LINER NOTES FOR McGOUGH & McGEAR

By Richie Unterberger

A beguiling mixture of pop-rock, poetry, comedy, and a touch of psychedelia, McGough & McGear was nonetheless almost totally overlooked upon its release in the spring of 1968. The presence of some of the biggest rock stars of the era didn't help that much, as contractual complications prevented their contributions from being credited at the time. More than forty years later, this CD gives the album its first US release, and properly acknowledges the presence of Paul McCartney and Jimi Hendrix, among several other luminaries.

    The heart of the album, however, was very much the duo of Roger McGough and Mike McGear, who with John Gorman had formed the comedy act Scaffold in Liverpool. After gaining wider recognition as regulars on the television show Gazette, they moved into whimsical comedy-pop as a recording act for Parlophone Records in 1966, with George Martin serving as producer. After a couple hitless singles, poet McGough and McGear (aka Mike McCartney, younger brother of Paul) began work on a pop-and-poetry-oriented album of their own.

    Scaffold became known in the UK, explains Roger, because of their "success as essentially a wacky comedy band, whereas prior to that we played mainly in theaters as a poetry/satire spoken word trio. This LP was a return to our poetic roots in a sense, with John, who was very much a comic actor, not involved." Adds Mike, "John was a comedian; you just looked at him, and you laughed. We thought, should we try and do something different?"

* [DATA EXCERPT]

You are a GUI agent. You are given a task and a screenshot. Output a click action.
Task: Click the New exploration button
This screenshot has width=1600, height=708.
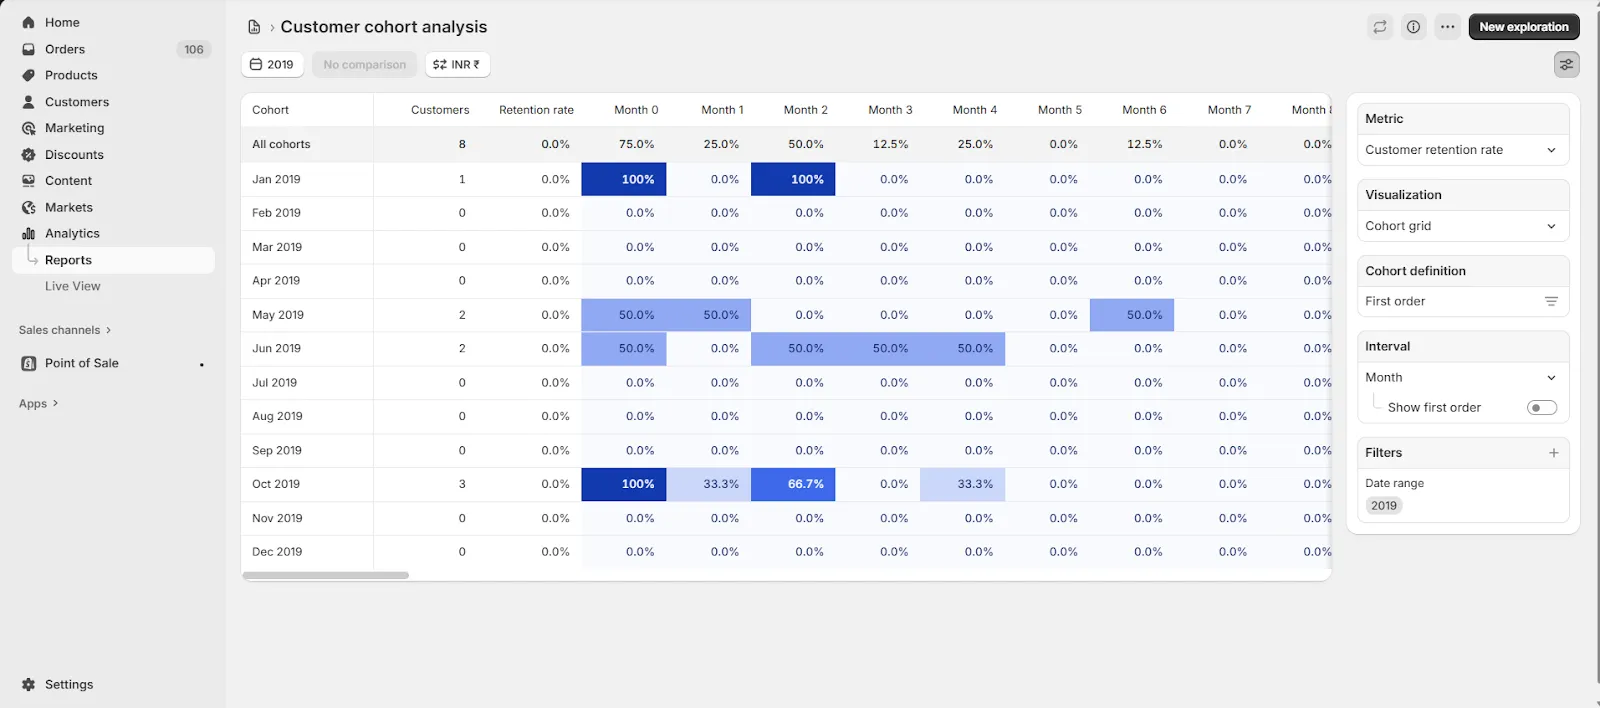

* [TASK INSTRUCTIONS]
1. Can you reproduce the part of the McGough & McGear liner notes starting with "The heart of" and going on through "of their own."?
2. Can you write the next part of the McGough & McGear liner notes, picking up after their final sentence?
The listing has no connection to the McGough & McGear liner notes.

* [TASK ANSWERS]
1.
The heart of the album, however, was very much the duo of Roger McGough and Mike McGear, who with John Gorman had formed the comedy act Scaffold in Liverpool. After gaining wider recognition as regulars on the television show Gazette, they moved into whimsical comedy-pop as a recording act for Parlophone Records in 1966, with George Martin serving as producer. After a couple hitless singles, poet McGough and McGear (aka Mike McCartney, younger brother of Paul) began work on a pop-and-poetry-oriented album of their own.

2.
    When the sessions began on June 18, 1967, notes Mike, "it was just a selection of song ideas that had been done with me collaborating with Roger McGough. I don't think we had a name for it then." Accompanying them to the studio of Beatles publisher Dick James was Mike's older brother Paul, who that very day was celebrating his twenty-fifth birthday in the most hectic of circumstances. "That day our kid [the Liverpudlian term for one's brother or sister] had the word gone out that he had slipped some LSD into a drink and imbibed it," remembers Mike. "So the world's media was waiting for us as we left his house in London. Because our kid was being exposed as taking LSD, there is all the media watching this vicious drug-taker and his younger brother – 'ha, we gotcha!' And they're rolling their cameras.

    "Both of us shut our windows down. Suddenly the fans pushed the media out of the way to get to their idol, and his good-looking brother obviously, and these presents of flowers showered into the car. Then the media are thinking, 'oh my god, we can't use any of this footage,' because of the adulation, all these children loving this man who is a drug-taking bastard. What they wanted was this LSD- mindblown druggy scowling. And there is this lovely thing where life took over, 'cause it was his birthday."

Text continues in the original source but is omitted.